Penanganan Anak Tuna Rungu dan Tuna Wicara

Data dari Badan Kesehatan Dunia (WHO) menyebutkan bahwa satu dari seribu bayi yang lahir mengalami tuli (tuna rungu) dan bisu (tuna wicara). Tentunya ini merupakan fakta yang mencemaskan bagi Moms & Dads, karena jika tidak terdeteksi lebih awal, akan banyak generasi penerus yang mengalami kondisi ini.
Bayi terlahir tuli dan bisu bisa disebabkan oleh berbagai faktor. Bisa terjadi akibat faktor genetika (keturunan); perkawinan antar kerabat yang terlalu dekat, seperti antar sepupu kandung sehingga terjadi mutasi gen yang tidak wajar; bisa juga karena faktor lainnya seperti adanya infeksi akibat virus pada mommy hamil, terutama di masa 3 bulan pertama, seperti virus toksoplasmosis, herpes atau sipilis. “Namun hampir 50 persen anak-anak yang mengalami tuli dan bisu mendapatkan kondisi tersebut karena keturunan,” ungkap Aida Sari, M.Pd dari Sekolah Luar Biasa Kartini di Lampung.

Daftar Entri:
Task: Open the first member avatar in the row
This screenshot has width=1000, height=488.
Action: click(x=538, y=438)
==
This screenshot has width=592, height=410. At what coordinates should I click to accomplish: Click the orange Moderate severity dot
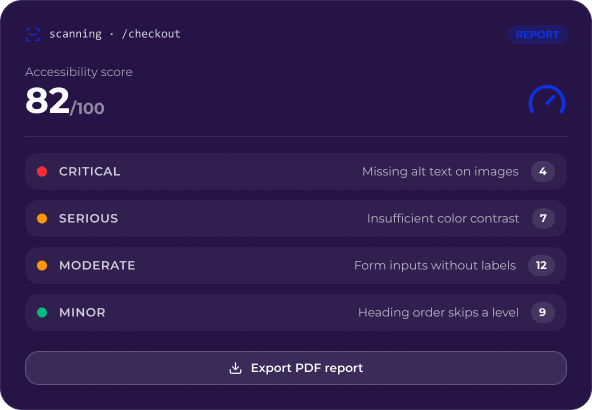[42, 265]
* * *
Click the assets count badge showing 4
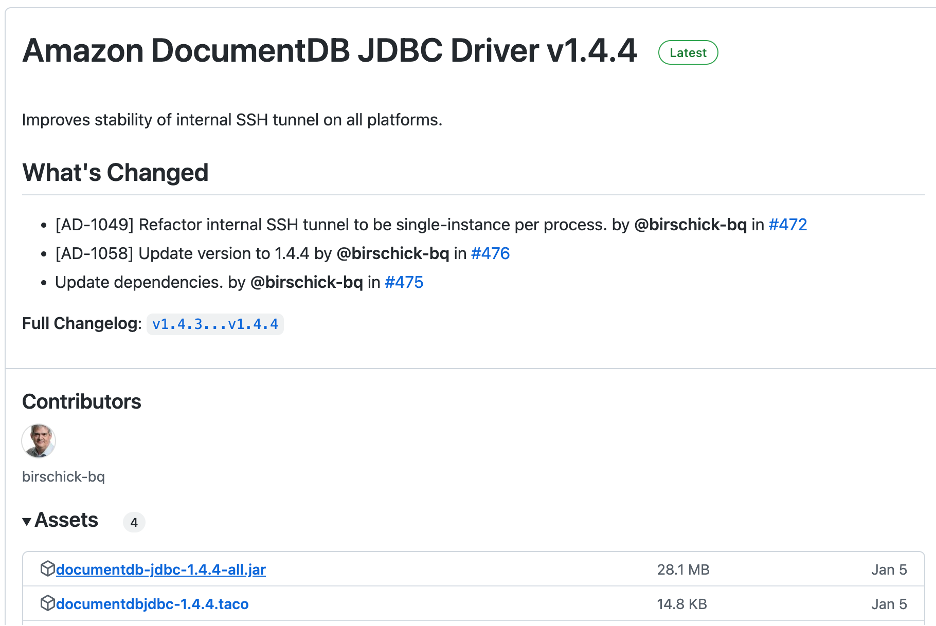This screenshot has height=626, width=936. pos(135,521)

Daftar Tugas:
• 1. Dalam teks kutipan tentang anak tuna rungu dan tuna wicara, berapa persen anak tuli dan bisu yang mengalami kondisi itu karena keturunan?
• 2. Tuliskan lanjutan teks kutipan tentang penanganan anak tuna rungu dan tuna wicara, mulai setelah kalimat terakhirnya.

Jawaban:
• 1. Hampir 50 persen.

• 2.
Jadi kalau Moms & Dads memiliki orangtua yang mengalami tuli dan bisu, memang perlu merasa khawatir. Karena jika bisu dan tuli yang dialami orangtua Mom&Dad disebabkan oleh faktor genetika (keturunan), ada kemungkinan Mom&Dad juga memiliki gen pembawa tuli dan bisu (carier). Artinya, si kecil ada kemungkinan mengalami kondisi serupa. Seandainya si kecil tidak mengalami tuli dan bisu, tetapi bisa saja mewariskan gen tersebut kepada anak-anaknya kelak.
Penanganan Tuna Rungu Agar Tidak Menyebabkan Tuna Wicara
Sebenarnya jika diketahui penyebab pastinya, penyakit tuli bisa disembuhkan dengan terapi dan penanganan yang tepat. Penanganan tersebut bisa berupa implantasi koklea (rumah siput), atau dengan alat bantu pendengaran. Juga dapat diketahui penyebab tuli hanya bersifat sementara ataupun kronis (lama).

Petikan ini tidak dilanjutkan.